To our best knowledge, the other study evaluating TG in PRP in thalassaemia involved transfusion-dependent beta thalassaemia patients only [16]. Interestingly, the investigators demonstrated that in their four patients with splenectomy, the kinetics parameters of TG (lag time and time to peak) were significantly reduced compared to those without splenectomy and healthy controls, suggesting a potential increased platelet TG potential amongst those with splenectomy, although the peak TG and ETP were similar [16]. In our current study, the NTDT patients with splenectomy have a significantly shorter time to peak and higher peak TG in PRP but similar ETP and lag time compared to patients without splenectomy (results not shown). When compared to controls, despite having significantly shorter time to peak in PRP, our splenectomised NTDT patients have significantly reduced ETP (results not shown). While there is some similar trend of increased kinetic parameters of TG in PRP amongst splenectomized patients (compared to controls) between the earlier study and ours, the overall TG potential as reflected in ETP is dissimilar between transfusion dependent and NTDT. Hence, our study contributes important information on the overall procoagulant potential generated by platelets in NTDT. Although other aspects of platelet functions are not investigated, based on our present findings, the platelet TG potential is not increased in NTDT patients.

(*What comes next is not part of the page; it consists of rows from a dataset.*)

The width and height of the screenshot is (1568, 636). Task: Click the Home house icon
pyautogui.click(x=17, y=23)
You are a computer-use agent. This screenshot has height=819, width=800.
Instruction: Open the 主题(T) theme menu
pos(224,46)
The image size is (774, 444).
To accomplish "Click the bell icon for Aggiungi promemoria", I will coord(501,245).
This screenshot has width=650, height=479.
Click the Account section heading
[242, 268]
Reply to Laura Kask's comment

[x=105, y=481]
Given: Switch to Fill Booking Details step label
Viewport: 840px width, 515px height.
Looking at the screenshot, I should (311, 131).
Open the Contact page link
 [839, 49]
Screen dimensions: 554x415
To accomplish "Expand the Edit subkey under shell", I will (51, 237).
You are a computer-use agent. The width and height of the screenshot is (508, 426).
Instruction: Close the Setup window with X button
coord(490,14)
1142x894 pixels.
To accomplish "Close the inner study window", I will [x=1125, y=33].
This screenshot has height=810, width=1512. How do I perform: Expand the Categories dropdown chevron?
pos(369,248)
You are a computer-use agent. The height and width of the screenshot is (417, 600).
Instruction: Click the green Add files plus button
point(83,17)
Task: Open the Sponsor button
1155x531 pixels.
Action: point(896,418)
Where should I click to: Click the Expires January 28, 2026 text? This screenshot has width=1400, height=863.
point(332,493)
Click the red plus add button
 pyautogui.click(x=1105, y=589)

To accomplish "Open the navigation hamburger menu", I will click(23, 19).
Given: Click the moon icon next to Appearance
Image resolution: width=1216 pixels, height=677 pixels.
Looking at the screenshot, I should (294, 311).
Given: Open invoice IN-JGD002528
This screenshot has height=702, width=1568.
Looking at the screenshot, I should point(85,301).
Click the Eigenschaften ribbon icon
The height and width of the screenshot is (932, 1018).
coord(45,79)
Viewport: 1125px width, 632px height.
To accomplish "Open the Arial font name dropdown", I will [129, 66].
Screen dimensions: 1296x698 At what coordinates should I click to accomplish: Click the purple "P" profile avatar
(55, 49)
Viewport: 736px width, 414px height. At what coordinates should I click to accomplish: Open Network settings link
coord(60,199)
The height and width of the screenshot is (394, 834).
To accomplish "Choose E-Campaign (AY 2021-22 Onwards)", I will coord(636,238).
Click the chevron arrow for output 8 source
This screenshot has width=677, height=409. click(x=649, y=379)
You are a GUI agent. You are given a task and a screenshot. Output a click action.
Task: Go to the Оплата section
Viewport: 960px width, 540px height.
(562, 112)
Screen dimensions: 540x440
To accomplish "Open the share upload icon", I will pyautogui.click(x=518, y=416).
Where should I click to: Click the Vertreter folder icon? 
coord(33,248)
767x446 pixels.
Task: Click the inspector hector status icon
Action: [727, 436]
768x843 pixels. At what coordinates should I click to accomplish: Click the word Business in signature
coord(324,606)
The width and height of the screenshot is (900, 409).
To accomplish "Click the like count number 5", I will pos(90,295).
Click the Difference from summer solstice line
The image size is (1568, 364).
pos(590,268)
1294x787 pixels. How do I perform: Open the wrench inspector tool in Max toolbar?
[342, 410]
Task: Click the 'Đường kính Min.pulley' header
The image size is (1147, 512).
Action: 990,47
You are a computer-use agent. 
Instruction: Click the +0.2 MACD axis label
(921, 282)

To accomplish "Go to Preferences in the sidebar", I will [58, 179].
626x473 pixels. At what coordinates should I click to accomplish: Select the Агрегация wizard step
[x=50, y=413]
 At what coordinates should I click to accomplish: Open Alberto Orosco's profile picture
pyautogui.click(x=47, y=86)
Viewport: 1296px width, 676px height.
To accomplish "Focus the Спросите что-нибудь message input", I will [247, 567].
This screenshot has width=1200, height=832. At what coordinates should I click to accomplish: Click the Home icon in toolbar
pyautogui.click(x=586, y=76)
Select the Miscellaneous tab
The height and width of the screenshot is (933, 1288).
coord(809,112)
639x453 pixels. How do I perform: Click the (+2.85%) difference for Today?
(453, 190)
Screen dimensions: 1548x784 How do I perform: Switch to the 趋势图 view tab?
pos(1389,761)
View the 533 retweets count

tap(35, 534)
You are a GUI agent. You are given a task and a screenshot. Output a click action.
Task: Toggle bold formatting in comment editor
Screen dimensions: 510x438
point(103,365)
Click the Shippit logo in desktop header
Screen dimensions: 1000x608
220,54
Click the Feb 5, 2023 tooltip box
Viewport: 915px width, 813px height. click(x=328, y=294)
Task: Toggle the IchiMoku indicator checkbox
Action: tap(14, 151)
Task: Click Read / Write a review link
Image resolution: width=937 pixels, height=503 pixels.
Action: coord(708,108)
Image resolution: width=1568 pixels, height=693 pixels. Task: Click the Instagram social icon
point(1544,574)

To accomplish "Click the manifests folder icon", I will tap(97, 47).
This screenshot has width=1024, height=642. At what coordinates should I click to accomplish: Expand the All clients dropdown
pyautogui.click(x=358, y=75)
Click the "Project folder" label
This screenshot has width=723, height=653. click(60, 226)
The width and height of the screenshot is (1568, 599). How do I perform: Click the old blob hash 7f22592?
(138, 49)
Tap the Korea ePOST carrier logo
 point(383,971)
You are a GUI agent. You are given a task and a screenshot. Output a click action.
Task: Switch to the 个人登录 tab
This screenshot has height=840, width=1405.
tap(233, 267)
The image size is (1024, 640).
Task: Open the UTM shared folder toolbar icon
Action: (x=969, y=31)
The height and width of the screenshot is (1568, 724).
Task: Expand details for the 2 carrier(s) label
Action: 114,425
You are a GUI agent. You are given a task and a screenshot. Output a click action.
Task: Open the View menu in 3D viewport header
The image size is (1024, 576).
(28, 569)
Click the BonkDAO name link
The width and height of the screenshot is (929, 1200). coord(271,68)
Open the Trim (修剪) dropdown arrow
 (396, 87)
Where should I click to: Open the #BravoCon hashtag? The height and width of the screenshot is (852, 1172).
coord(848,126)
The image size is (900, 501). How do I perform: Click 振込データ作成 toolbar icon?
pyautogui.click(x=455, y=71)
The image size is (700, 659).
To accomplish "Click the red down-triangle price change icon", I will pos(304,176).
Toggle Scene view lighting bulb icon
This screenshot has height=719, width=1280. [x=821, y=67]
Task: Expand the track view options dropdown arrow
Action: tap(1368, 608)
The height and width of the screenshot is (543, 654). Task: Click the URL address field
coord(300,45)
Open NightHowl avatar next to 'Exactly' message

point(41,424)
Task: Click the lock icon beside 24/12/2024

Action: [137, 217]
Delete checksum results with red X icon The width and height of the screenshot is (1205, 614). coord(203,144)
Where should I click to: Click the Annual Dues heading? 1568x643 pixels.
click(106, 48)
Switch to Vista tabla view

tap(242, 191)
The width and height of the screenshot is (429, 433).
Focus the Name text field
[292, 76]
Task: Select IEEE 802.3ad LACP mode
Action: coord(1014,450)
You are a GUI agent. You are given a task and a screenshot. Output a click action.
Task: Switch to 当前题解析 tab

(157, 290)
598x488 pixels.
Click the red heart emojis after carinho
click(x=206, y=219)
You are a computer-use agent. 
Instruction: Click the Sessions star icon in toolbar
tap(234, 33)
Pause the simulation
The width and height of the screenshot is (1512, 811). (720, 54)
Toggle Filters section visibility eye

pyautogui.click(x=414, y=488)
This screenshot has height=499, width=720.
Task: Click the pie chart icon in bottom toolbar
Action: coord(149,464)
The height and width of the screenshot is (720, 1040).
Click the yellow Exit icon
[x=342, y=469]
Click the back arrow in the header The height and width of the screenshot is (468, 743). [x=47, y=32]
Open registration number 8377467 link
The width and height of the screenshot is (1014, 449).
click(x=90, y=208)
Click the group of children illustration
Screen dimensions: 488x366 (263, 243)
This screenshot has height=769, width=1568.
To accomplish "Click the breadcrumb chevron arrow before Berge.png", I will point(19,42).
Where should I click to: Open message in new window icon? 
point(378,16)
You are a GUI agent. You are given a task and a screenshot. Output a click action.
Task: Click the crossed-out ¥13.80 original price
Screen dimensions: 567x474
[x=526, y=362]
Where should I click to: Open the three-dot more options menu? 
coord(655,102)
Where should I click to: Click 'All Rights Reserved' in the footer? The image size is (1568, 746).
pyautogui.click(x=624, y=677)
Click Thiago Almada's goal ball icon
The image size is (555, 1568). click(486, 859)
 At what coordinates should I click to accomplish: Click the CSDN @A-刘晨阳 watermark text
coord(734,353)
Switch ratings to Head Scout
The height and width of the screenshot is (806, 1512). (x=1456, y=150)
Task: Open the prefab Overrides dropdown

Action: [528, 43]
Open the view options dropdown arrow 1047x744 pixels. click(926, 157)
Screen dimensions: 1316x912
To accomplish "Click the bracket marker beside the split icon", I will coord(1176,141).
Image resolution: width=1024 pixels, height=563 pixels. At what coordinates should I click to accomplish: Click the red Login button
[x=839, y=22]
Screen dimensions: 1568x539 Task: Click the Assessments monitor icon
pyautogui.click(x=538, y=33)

In conclusion, our study demonstrated that platelets did not further enhance TG in NTDT patients especially those with liver iron overload, regardless of their splenectomy status. Hence, these patients may not benefit from aspirin as prophylaxis against thrombotic events previously attributed to NTDT, as recommended by the Thalassaemia International Federation Guidelines. On the contrary, they may actually be hypocoagulable, especially in patients with liver iron overloading. Given the bleeding risk associated with aspirin therapy, its role should be reconsidered in NTDT patients with iron overload.